Return every line of the listing below verbatim, leaving out the pictures.

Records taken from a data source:
::::

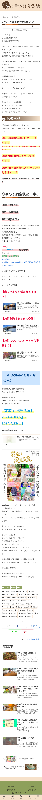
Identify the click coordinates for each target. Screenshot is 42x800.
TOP (12, 787)
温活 (11, 610)
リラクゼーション (9, 604)
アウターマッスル (9, 591)
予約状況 (6, 587)
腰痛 (5, 613)
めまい (6, 601)
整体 (5, 610)
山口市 (27, 607)
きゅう (32, 591)
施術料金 (12, 790)
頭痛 (21, 616)
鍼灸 (5, 616)
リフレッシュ (27, 601)
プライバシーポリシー (22, 793)
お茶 (25, 591)
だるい (15, 594)
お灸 (19, 591)
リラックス (21, 604)
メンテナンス (15, 601)
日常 (20, 587)
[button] (36, 467)
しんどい (6, 594)
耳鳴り (23, 610)
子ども (20, 607)
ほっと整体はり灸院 (20, 597)
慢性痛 (35, 607)
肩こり (31, 610)
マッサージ (33, 597)
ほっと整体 (7, 597)
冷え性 (6, 607)
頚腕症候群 (13, 616)
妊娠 (13, 607)
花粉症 (31, 613)
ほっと (36, 594)
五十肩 (30, 604)
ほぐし (29, 594)
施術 (14, 587)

::::

▶ **ANSWER FOR THE TASK**
Identify the click coordinates for each target. Screenshot is 42x800.
TOP (12, 787)
温活 (11, 610)
リラクゼーション (9, 604)
アウターマッスル (9, 591)
予約状況 (6, 587)
腰痛 (5, 613)
めまい (6, 601)
整体 (5, 610)
山口市 (27, 607)
きゅう (32, 591)
施術料金 (12, 790)
頭痛 (21, 616)
鍼灸 (5, 616)
リフレッシュ (27, 601)
プライバシーポリシー (22, 793)
お茶 (25, 591)
だるい (15, 594)
お灸 (19, 591)
リラックス (21, 604)
メンテナンス (15, 601)
日常 (20, 587)
[button] (36, 467)
しんどい (6, 594)
耳鳴り (23, 610)
子ども (20, 607)
ほっと整体はり灸院 (20, 597)
慢性痛 (35, 607)
肩こり (31, 610)
マッサージ (33, 597)
ほっと整体 (7, 597)
冷え性 (6, 607)
頚腕症候群 (13, 616)
妊娠 (13, 607)
花粉症 (31, 613)
ほっと (36, 594)
五十肩 (30, 604)
ほぐし (29, 594)
施術 (14, 587)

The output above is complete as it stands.